What we forget when we choose to let anger and disagreements ride is that every individual is precious to God. And that includes the person we are angry with.

From God’s point of view, as He looks down upon us coming into worship with unresolved conflicts in our hearts, He sees someone who doesn’t care about what God values, but only about what that worshiper values. He sees His wounded child that we’ve left outside somewhere, bleeding and losing strength. And we’re not even thinking about that person. They’re not important to us.

And we expect God to love and favor us when we treat our siblings with contempt. Just how foolish can we be?

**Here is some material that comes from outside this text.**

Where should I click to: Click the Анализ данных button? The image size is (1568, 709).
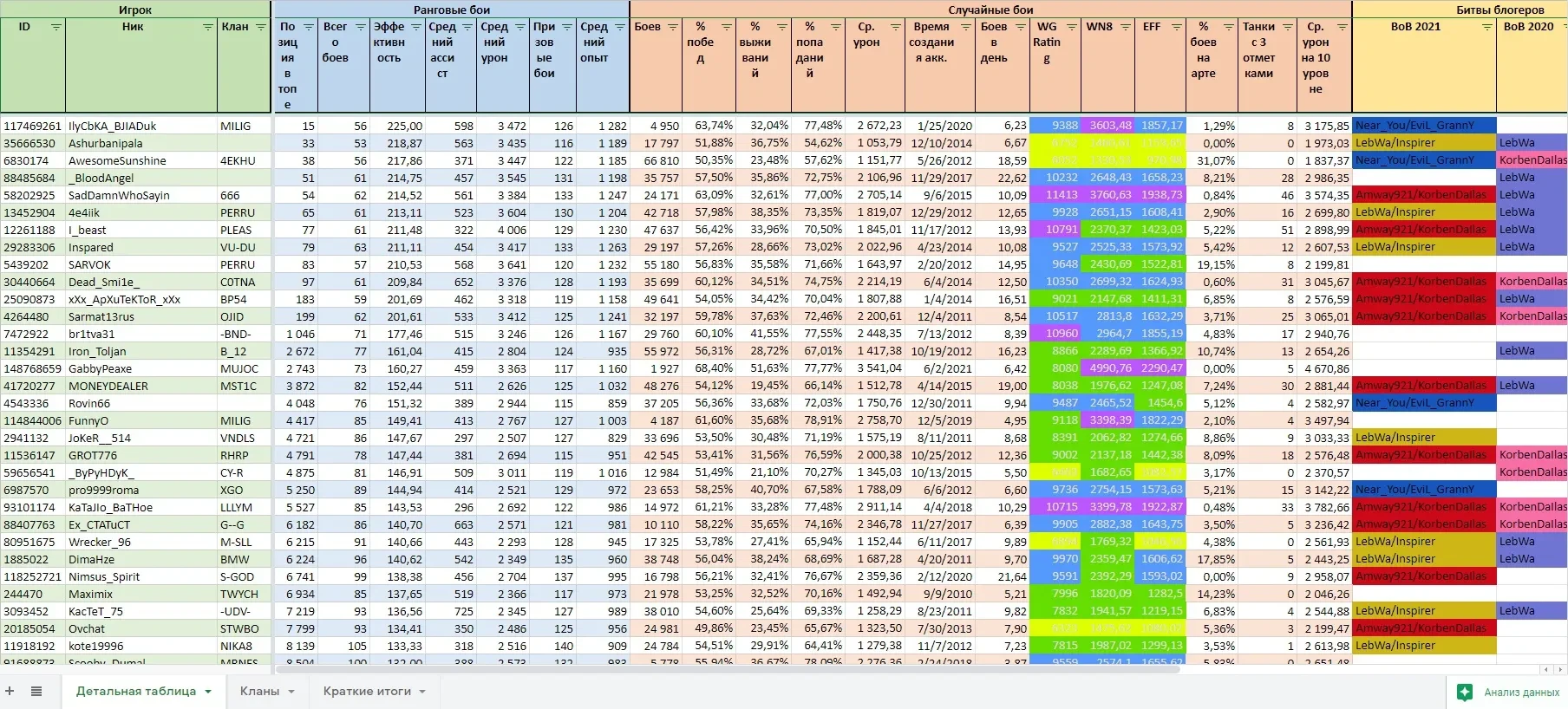click(1511, 692)
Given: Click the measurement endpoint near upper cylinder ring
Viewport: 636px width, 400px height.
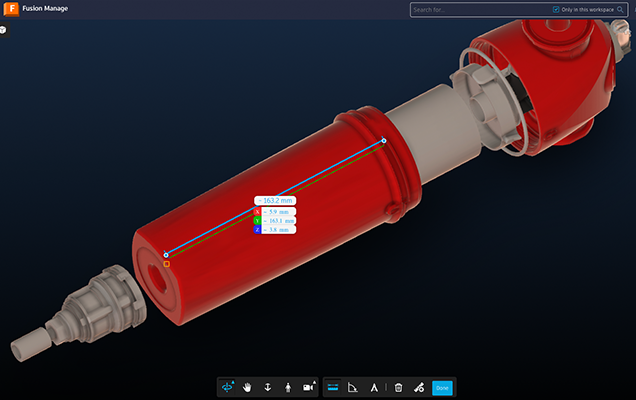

But Jesus doesn’t leave us there. He points out that the remedy is within our power. He says, “If you know your brother has something against you,” do something about it. I have always loved the way this is expressed, for He captures the point that the conflict goes in both directions at once. “If your brother has something against you” can be both your brother’s anger against you that is wounding you and your anger against your brother that is causing you to wound him. It doesn’t matter “who started it.” It matters that the anger and wounding are there. And Jesus doesn’t say “Go back and win the argument.” He says “Go and reconcile yourself with your brother.”

Reaching reconciliation is no easy thing, of course. It’s not about winning an argument or making a point. It is about restoring balance between two people. That can mean forgiving the person for injuries they didn’t even know they’d inflicted. It is not about being a doormat for the other person to walk on, but rather about doing what you can to cleanse your own wounds and whatever wounds you might have inflicted on someone else.

God waits for us to come before Him. And He knows that many times we may come with open, bleeding injuries. Those He can heal. But if we have let festering wounds scab over, leaving rotting flesh underneath, or if we are engaged in delivering little stabbing cuts to the brother standing in front of us, those are not circumstances that please Him.

Reconcile with family first, for those angers are the most deadly.